For financial services applications, FCA Operational Resilience rules and the Consumer Duty require that firms have appropriate controls over their technology infrastructure. An AI-built application handling financial data without a security review is an operational risk governance issue as well as a technical one.

For legal applications, SRA guidance on technology use requires that solicitors take appropriate steps to protect client data. An AI-built application handling client communications or matters data without a security review does not meet that standard.

The correct response before launch

A pre-launch security review of an AI-generated application does not require a full penetration test. It requires a senior engineer to review the codebase with the seven vulnerability categories in mind — spending focused time on the areas where AI tools consistently fail.

The AI App Diagnostic Audit includes a security posture review as a core component.
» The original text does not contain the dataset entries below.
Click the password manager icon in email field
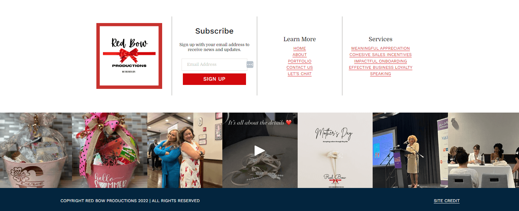 (250, 65)
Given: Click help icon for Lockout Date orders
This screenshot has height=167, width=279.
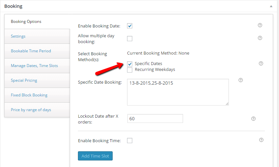Looking at the screenshot, I should coord(253,119).
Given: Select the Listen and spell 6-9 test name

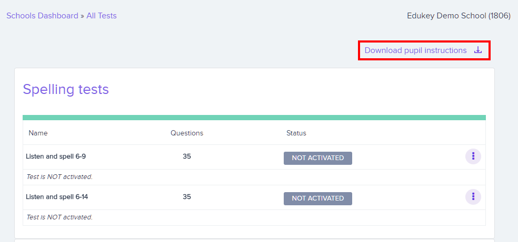Looking at the screenshot, I should pos(56,156).

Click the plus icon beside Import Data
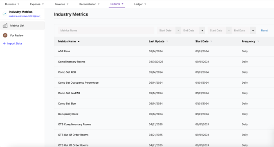click(x=4, y=43)
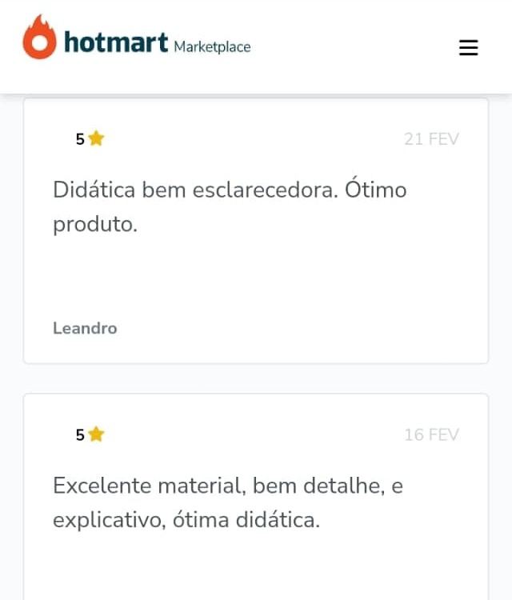Image resolution: width=512 pixels, height=600 pixels.
Task: Open the hamburger menu
Action: pos(468,47)
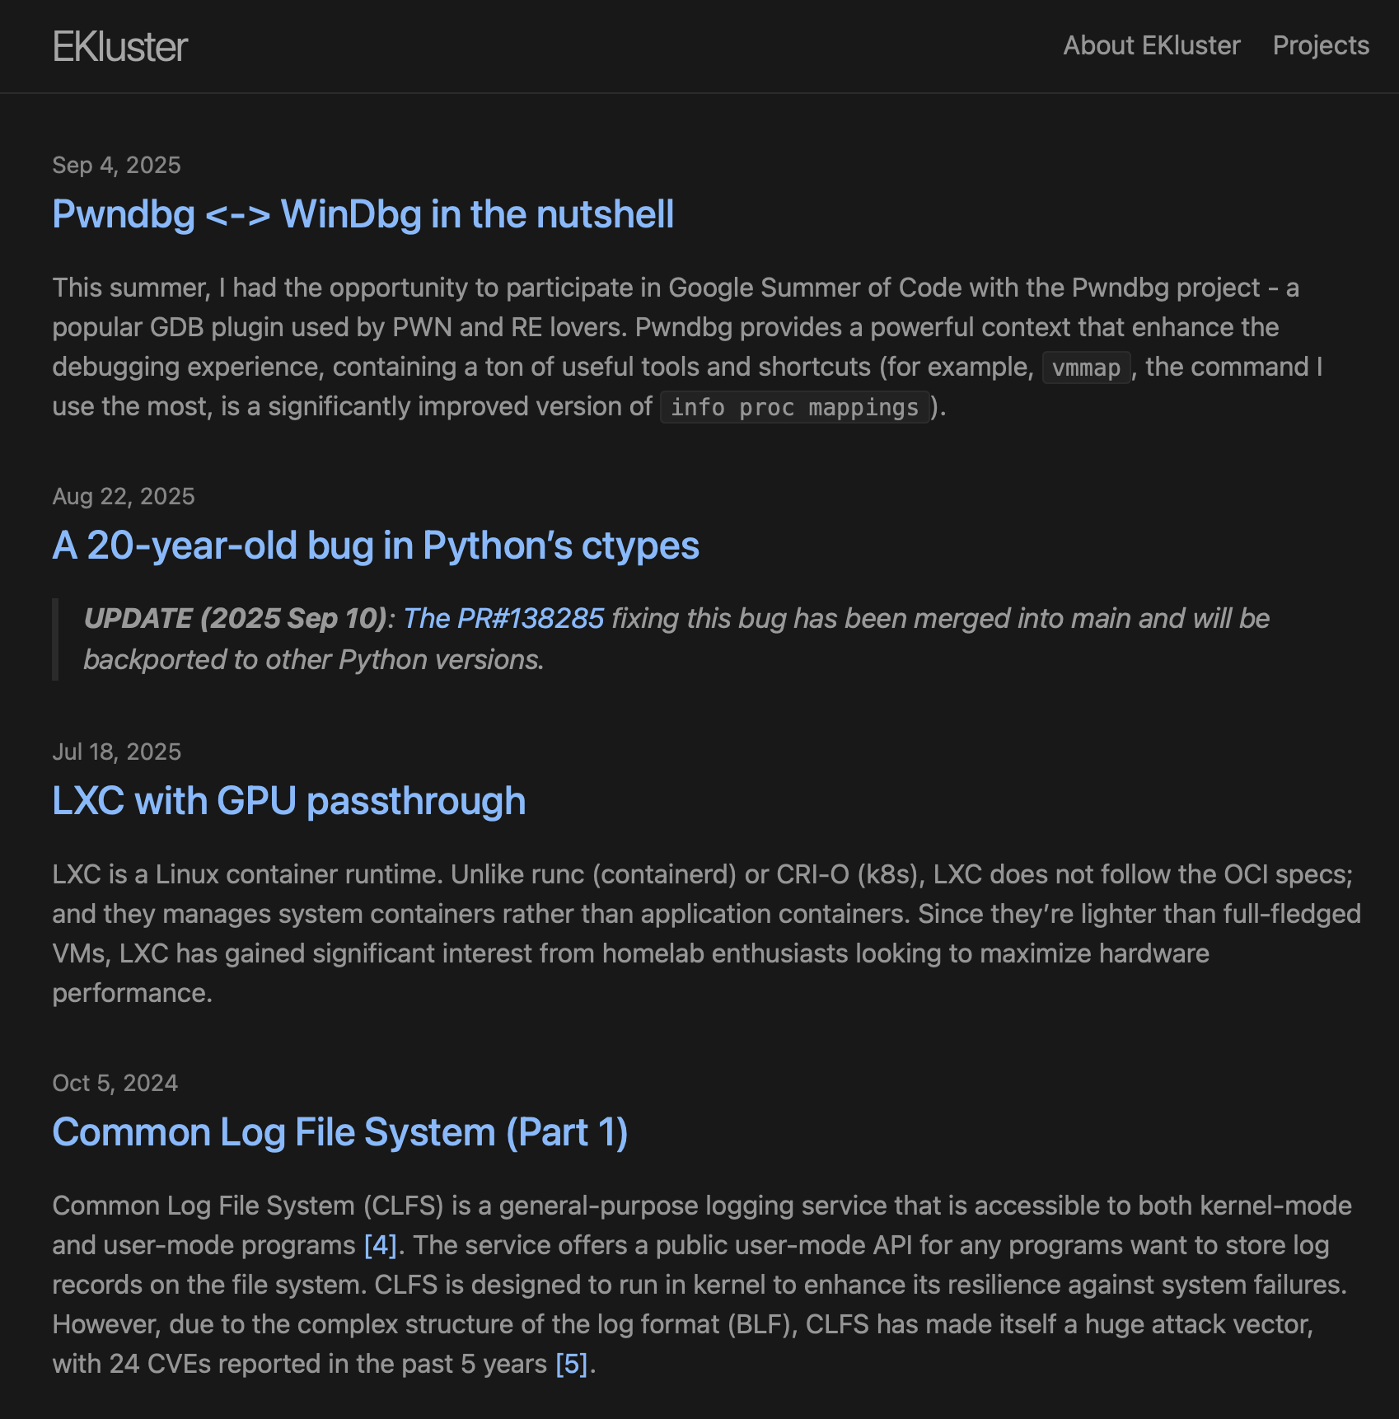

The written report rates each finding by severity and provides specific remediation instructions. For applications in regulated sectors, the report includes the applicable UK regulatory context for each security finding.

The alternative — launching without a review and discovering the vulnerability after a user's data is exposed or a breach notification obligation is triggered — carries a remediation cost and a reputational cost that substantially exceeds the cost of the review.

Frequently asked questions

Does UK GDPR apply to my AI-built app?
If your application collects, stores, or processes personal data about individuals in the UK, UK GDPR applies from the moment the first real user interacts with it. Personal data includes names, email addresses, usage data, IP addresses, and any other information that can identify an individual — not just sensitive data. There is no minimum scale threshold.
How do I check if my Supabase RLS is misconfigured?
In the Supabase dashboard, navigate to Table Editor, then select each table and check the RLS configuration. A table with RLS disabled shows a warning. A table with RLS enabled but with an overly permissive policy (such as a policy that returns true for all authenticated users on both read and write) is the more dangerous misconfiguration and requires reading the policy logic specifically.
What is the difference between a security audit and a penetration test?
A security audit is a code review focused on identifying known vulnerability patterns in the codebase. A penetration test is an active attempt to exploit the running application from the outside. Both are valuable; for an AI-generated application preparing to launch, a security-aware code audit is the correct first step. A penetration test is appropriate once the application is live with real users.
My AI tool told me the code is secure. Should I trust that assessment?
No. An AI tool assessing its own output for security is not an independent review. The tool does not have a holistic view of the running application in a production environment, does not know the specific data access model the application needs to enforce, and cannot test the application under adversarial conditions. An independent review by a human engineer is the only reliable security assessment for a pre-production application.